In the epilogue of Paradise in Hell, Rebecca Solnit writes:
”Preparation for disaster must make a society more like that of the disaster utopias [told of in this book] in their brief flowering—more flexible and improvisational, more egalitarian . . . with more room for meaningful roles for all members. . . ” In the margin, I wrote Nice . . . but how? In the next page, she concludes, “But this will never exist whole, stable, and complete. It is always coming into being.” My margin note: Exactly. Truth as event.
When Thomas puts his hand in the side of his Lord, most translations have it that Jesus responds with a question. Have you trusted because you have seen me? The early manuscripts of this gospel do not indicate a question, but only a statement. You have trusted because you have seen me.

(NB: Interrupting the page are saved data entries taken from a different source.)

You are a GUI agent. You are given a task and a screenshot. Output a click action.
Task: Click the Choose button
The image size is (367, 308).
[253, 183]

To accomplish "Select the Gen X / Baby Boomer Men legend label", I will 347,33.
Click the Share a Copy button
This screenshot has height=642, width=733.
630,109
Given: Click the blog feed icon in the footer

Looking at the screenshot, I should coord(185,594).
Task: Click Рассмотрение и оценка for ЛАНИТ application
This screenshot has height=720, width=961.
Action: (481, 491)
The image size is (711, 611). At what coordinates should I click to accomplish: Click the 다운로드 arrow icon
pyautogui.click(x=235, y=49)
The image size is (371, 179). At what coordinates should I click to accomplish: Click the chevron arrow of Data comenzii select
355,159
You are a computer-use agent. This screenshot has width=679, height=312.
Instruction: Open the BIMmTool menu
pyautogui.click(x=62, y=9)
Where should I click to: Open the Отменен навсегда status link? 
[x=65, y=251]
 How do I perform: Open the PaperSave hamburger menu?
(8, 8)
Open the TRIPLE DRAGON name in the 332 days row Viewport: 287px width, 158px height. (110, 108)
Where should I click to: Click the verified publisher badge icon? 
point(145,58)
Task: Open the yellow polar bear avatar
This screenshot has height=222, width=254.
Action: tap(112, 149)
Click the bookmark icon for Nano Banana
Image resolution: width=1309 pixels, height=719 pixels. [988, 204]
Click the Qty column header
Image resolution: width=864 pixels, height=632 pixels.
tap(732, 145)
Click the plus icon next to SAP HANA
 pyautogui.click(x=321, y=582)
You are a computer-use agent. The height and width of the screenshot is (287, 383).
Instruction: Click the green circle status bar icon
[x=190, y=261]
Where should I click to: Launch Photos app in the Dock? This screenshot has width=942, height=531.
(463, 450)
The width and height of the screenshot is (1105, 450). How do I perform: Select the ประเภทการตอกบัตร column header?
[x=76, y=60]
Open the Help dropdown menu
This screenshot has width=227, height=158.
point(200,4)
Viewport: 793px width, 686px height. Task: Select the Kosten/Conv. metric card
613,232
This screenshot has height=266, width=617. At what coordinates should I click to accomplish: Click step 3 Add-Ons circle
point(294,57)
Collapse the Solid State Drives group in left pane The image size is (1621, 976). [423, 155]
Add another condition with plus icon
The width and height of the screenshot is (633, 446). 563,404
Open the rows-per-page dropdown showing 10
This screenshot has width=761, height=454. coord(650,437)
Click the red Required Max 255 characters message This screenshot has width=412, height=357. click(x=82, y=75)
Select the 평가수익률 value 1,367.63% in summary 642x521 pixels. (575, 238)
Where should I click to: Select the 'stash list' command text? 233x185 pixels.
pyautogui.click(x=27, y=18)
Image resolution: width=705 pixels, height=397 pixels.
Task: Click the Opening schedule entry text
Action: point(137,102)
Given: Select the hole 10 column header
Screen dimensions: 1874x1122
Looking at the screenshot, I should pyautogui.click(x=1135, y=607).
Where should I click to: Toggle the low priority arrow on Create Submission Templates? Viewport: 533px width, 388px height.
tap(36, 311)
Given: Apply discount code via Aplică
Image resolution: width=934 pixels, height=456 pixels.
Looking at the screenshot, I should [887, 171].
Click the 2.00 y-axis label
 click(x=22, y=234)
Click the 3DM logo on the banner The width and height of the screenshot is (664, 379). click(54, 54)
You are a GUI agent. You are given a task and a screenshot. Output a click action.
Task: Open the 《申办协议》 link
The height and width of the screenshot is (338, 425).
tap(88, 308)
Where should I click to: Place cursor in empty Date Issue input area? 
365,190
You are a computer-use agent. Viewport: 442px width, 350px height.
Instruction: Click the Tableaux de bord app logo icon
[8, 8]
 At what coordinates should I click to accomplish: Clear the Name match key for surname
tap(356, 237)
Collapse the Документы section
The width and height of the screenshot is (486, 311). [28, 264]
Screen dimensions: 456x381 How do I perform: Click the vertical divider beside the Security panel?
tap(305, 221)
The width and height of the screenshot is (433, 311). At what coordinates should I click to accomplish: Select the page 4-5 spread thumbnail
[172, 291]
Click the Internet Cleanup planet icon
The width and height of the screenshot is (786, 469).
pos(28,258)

Blessed are those who have not seen and yet have come to trust.
Could it be more plain that this story was not written because it is “true” or because it happened. It may have, but that would be too small a thing. It was written for you and you and me, for any who hope to trust that no matter what calamity befalls, by your formation in the body of Christ, which is the body of this suffering world, you can pass through fire into the community God alone gives, by the law of love, the event of love, the only truth.
Three times, writes Paul, he besought the Lord to relieve him of an affliction, but God said to him,
‘My grace is sufficient for you, for my power is made perfect in weakness.’ For the sake of Christ, then, I am content with weaknesses, insults, hardships, persecutions, and calamities; for when I am weak, then I am strong.” 2 Cor. 12:8ff
Rev. Stephen H. Phelps delivered at Rutgers Presbyterian Church, New York, N.Y.